Required task. Reproduce the following listing verbatim, preserving every line and character without alteration.

Recorded data.
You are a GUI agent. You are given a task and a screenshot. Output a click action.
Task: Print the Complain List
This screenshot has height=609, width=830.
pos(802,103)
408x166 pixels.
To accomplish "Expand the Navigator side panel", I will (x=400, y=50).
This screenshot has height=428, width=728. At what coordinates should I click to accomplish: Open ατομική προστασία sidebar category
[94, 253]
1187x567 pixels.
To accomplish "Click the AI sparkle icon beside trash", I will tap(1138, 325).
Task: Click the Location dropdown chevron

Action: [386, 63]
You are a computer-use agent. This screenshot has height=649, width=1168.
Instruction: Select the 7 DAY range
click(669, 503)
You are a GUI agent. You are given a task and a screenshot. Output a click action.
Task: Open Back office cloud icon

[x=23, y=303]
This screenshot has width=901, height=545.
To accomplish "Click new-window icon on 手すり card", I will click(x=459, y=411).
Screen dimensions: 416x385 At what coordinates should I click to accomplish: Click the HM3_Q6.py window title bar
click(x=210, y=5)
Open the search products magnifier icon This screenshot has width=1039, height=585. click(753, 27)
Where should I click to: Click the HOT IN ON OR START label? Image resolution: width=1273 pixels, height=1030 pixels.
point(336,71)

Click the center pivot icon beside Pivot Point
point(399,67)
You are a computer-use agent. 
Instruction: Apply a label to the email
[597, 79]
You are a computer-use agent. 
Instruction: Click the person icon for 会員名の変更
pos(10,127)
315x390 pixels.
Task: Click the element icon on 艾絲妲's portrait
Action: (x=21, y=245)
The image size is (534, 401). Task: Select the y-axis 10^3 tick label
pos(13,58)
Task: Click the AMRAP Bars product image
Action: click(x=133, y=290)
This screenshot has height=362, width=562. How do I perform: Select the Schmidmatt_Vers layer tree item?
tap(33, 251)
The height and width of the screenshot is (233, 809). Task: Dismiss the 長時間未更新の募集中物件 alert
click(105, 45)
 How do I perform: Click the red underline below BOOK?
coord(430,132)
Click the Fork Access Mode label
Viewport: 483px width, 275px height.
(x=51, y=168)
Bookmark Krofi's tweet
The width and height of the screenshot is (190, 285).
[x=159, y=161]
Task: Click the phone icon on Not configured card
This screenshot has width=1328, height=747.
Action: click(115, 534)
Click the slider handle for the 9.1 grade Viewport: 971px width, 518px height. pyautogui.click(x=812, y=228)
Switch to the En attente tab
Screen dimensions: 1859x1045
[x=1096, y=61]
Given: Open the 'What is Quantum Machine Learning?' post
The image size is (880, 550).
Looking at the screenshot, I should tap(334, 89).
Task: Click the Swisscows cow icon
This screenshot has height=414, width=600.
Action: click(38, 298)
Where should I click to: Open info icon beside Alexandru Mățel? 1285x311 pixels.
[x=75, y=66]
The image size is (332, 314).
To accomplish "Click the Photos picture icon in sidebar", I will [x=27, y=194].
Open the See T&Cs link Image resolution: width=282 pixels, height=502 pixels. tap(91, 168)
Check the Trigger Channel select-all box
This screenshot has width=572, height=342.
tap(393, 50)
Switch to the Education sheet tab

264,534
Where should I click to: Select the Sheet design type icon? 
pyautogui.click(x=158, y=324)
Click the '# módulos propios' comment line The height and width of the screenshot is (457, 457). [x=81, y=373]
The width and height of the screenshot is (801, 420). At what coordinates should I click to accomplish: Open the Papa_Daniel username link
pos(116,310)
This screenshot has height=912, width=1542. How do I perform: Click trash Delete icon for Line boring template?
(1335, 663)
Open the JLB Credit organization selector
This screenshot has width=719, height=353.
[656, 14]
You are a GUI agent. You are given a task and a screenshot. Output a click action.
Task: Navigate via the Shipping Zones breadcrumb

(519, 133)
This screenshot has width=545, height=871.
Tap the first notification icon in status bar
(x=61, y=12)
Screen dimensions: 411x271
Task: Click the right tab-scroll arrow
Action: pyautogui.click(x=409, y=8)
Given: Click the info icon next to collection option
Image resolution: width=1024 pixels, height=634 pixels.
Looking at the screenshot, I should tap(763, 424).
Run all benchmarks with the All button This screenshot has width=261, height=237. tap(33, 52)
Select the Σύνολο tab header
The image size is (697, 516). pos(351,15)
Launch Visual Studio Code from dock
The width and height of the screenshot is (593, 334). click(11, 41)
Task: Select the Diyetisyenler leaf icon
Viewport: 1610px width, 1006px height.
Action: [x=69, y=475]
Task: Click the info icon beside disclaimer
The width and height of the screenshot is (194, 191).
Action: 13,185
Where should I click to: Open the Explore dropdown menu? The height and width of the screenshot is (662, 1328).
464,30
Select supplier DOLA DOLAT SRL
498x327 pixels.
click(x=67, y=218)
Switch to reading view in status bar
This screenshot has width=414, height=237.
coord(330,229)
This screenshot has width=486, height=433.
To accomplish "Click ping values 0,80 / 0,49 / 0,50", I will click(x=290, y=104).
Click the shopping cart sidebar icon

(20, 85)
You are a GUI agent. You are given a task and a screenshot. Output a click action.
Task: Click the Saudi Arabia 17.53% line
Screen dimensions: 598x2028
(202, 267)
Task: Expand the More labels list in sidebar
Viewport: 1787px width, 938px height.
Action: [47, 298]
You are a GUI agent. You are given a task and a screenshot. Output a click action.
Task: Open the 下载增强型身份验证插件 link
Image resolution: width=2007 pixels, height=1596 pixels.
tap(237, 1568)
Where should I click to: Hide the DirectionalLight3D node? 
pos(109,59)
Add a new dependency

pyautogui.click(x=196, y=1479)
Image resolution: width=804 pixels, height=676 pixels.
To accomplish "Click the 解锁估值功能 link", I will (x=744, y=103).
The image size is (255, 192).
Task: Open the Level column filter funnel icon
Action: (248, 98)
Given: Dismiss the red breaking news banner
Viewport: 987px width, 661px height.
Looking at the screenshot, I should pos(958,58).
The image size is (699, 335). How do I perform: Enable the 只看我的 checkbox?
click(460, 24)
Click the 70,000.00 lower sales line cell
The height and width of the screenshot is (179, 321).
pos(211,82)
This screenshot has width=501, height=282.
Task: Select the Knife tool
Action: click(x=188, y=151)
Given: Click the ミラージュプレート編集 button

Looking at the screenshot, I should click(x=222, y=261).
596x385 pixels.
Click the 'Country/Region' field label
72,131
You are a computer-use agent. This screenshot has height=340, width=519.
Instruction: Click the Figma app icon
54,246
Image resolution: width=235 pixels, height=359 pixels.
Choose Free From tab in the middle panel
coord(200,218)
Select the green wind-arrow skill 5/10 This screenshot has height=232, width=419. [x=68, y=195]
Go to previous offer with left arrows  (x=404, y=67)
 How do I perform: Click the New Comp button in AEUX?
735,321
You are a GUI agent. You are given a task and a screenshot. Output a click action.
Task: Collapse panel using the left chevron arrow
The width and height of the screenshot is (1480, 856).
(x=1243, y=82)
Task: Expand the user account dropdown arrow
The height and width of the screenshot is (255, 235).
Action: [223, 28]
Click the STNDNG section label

Answer to the problem.
You are a GUI agent. You are given a task and a screenshot. Output a click action.
Task: Print the Complain List
This screenshot has height=609, width=830.
pos(802,103)
408x166 pixels.
To accomplish "Expand the Navigator side panel", I will (x=400, y=50).
This screenshot has height=428, width=728. At what coordinates should I click to accomplish: Open ατομική προστασία sidebar category
[94, 253]
1187x567 pixels.
To accomplish "Click the AI sparkle icon beside trash", I will tap(1138, 325).
Task: Click the Location dropdown chevron

Action: [386, 63]
You are a computer-use agent. This screenshot has height=649, width=1168.
Instruction: Select the 7 DAY range
click(669, 503)
You are a GUI agent. You are given a task and a screenshot. Output a click action.
Task: Open Back office cloud icon

[x=23, y=303]
This screenshot has width=901, height=545.
To accomplish "Click new-window icon on 手すり card", I will click(x=459, y=411).
Screen dimensions: 416x385 At what coordinates should I click to accomplish: Click the HM3_Q6.py window title bar
click(x=210, y=5)
Open the search products magnifier icon This screenshot has width=1039, height=585. click(753, 27)
Where should I click to: Click the HOT IN ON OR START label? Image resolution: width=1273 pixels, height=1030 pixels.
point(336,71)

Click the center pivot icon beside Pivot Point
point(399,67)
You are a computer-use agent. 
Instruction: Apply a label to the email
[597, 79]
You are a computer-use agent. 
Instruction: Click the person icon for 会員名の変更
pos(10,127)
315x390 pixels.
Task: Click the element icon on 艾絲妲's portrait
Action: (x=21, y=245)
The image size is (534, 401). Task: Select the y-axis 10^3 tick label
pos(13,58)
Task: Click the AMRAP Bars product image
Action: click(x=133, y=290)
This screenshot has height=362, width=562. How do I perform: Select the Schmidmatt_Vers layer tree item?
tap(33, 251)
The height and width of the screenshot is (233, 809). Task: Dismiss the 長時間未更新の募集中物件 alert
click(105, 45)
 How do I perform: Click the red underline below BOOK?
coord(430,132)
Click the Fork Access Mode label
Viewport: 483px width, 275px height.
(x=51, y=168)
Bookmark Krofi's tweet
The width and height of the screenshot is (190, 285).
[x=159, y=161]
Task: Click the phone icon on Not configured card
This screenshot has width=1328, height=747.
Action: click(115, 534)
Click the slider handle for the 9.1 grade Viewport: 971px width, 518px height. pyautogui.click(x=812, y=228)
Switch to the En attente tab
Screen dimensions: 1859x1045
[x=1096, y=61]
Given: Open the 'What is Quantum Machine Learning?' post
The image size is (880, 550).
Looking at the screenshot, I should tap(334, 89).
Task: Click the Swisscows cow icon
This screenshot has height=414, width=600.
Action: click(38, 298)
Where should I click to: Open info icon beside Alexandru Mățel? 1285x311 pixels.
[x=75, y=66]
The image size is (332, 314).
To accomplish "Click the Photos picture icon in sidebar", I will [x=27, y=194].
Open the See T&Cs link Image resolution: width=282 pixels, height=502 pixels. tap(91, 168)
Check the Trigger Channel select-all box
This screenshot has width=572, height=342.
tap(393, 50)
Switch to the Education sheet tab

264,534
Where should I click to: Select the Sheet design type icon? 
pyautogui.click(x=158, y=324)
Click the '# módulos propios' comment line The height and width of the screenshot is (457, 457). [x=81, y=373]
The width and height of the screenshot is (801, 420). At what coordinates should I click to accomplish: Open the Papa_Daniel username link
pos(116,310)
This screenshot has height=912, width=1542. How do I perform: Click trash Delete icon for Line boring template?
(1335, 663)
Open the JLB Credit organization selector
This screenshot has width=719, height=353.
[656, 14]
You are a GUI agent. You are given a task and a screenshot. Output a click action.
Task: Navigate via the Shipping Zones breadcrumb

(519, 133)
This screenshot has width=545, height=871.
Tap the first notification icon in status bar
(x=61, y=12)
Screen dimensions: 411x271
Task: Click the right tab-scroll arrow
Action: pyautogui.click(x=409, y=8)
Given: Click the info icon next to collection option
Image resolution: width=1024 pixels, height=634 pixels.
Looking at the screenshot, I should tap(763, 424).
Run all benchmarks with the All button This screenshot has width=261, height=237. tap(33, 52)
Select the Σύνολο tab header
The image size is (697, 516). pos(351,15)
Launch Visual Studio Code from dock
The width and height of the screenshot is (593, 334). click(11, 41)
Task: Select the Diyetisyenler leaf icon
Viewport: 1610px width, 1006px height.
Action: [x=69, y=475]
Task: Click the info icon beside disclaimer
The width and height of the screenshot is (194, 191).
Action: 13,185
Where should I click to: Open the Explore dropdown menu? The height and width of the screenshot is (662, 1328).
464,30
Select supplier DOLA DOLAT SRL
498x327 pixels.
click(x=67, y=218)
Switch to reading view in status bar
This screenshot has width=414, height=237.
coord(330,229)
This screenshot has width=486, height=433.
To accomplish "Click ping values 0,80 / 0,49 / 0,50", I will click(x=290, y=104).
Click the shopping cart sidebar icon

(20, 85)
You are a GUI agent. You are given a task and a screenshot. Output a click action.
Task: Click the Saudi Arabia 17.53% line
Screen dimensions: 598x2028
(202, 267)
Task: Expand the More labels list in sidebar
Viewport: 1787px width, 938px height.
Action: [47, 298]
You are a GUI agent. You are given a task and a screenshot. Output a click action.
Task: Open the 下载增强型身份验证插件 link
Image resolution: width=2007 pixels, height=1596 pixels.
tap(237, 1568)
Where should I click to: Hide the DirectionalLight3D node? 
pos(109,59)
Add a new dependency

pyautogui.click(x=196, y=1479)
Image resolution: width=804 pixels, height=676 pixels.
To accomplish "Click the 解锁估值功能 link", I will (x=744, y=103).
The image size is (255, 192).
Task: Open the Level column filter funnel icon
Action: (248, 98)
Given: Dismiss the red breaking news banner
Viewport: 987px width, 661px height.
Looking at the screenshot, I should pos(958,58).
The image size is (699, 335). How do I perform: Enable the 只看我的 checkbox?
click(460, 24)
Click the 70,000.00 lower sales line cell
The height and width of the screenshot is (179, 321).
pos(211,82)
This screenshot has width=501, height=282.
Task: Select the Knife tool
Action: click(x=188, y=151)
Given: Click the ミラージュプレート編集 button

Looking at the screenshot, I should click(x=222, y=261).
596x385 pixels.
Click the 'Country/Region' field label
72,131
You are a computer-use agent. This screenshot has height=340, width=519.
Instruction: Click the Figma app icon
54,246
Image resolution: width=235 pixels, height=359 pixels.
Choose Free From tab in the middle panel
coord(200,218)
Select the green wind-arrow skill 5/10 This screenshot has height=232, width=419. [x=68, y=195]
Go to previous offer with left arrows  (x=404, y=67)
 How do I perform: Click the New Comp button in AEUX?
735,321
You are a GUI agent. You are given a task and a screenshot. Output a click action.
Task: Collapse panel using the left chevron arrow
The width and height of the screenshot is (1480, 856).
(x=1243, y=82)
Task: Expand the user account dropdown arrow
The height and width of the screenshot is (255, 235).
Action: [223, 28]
Click the STNDNG section label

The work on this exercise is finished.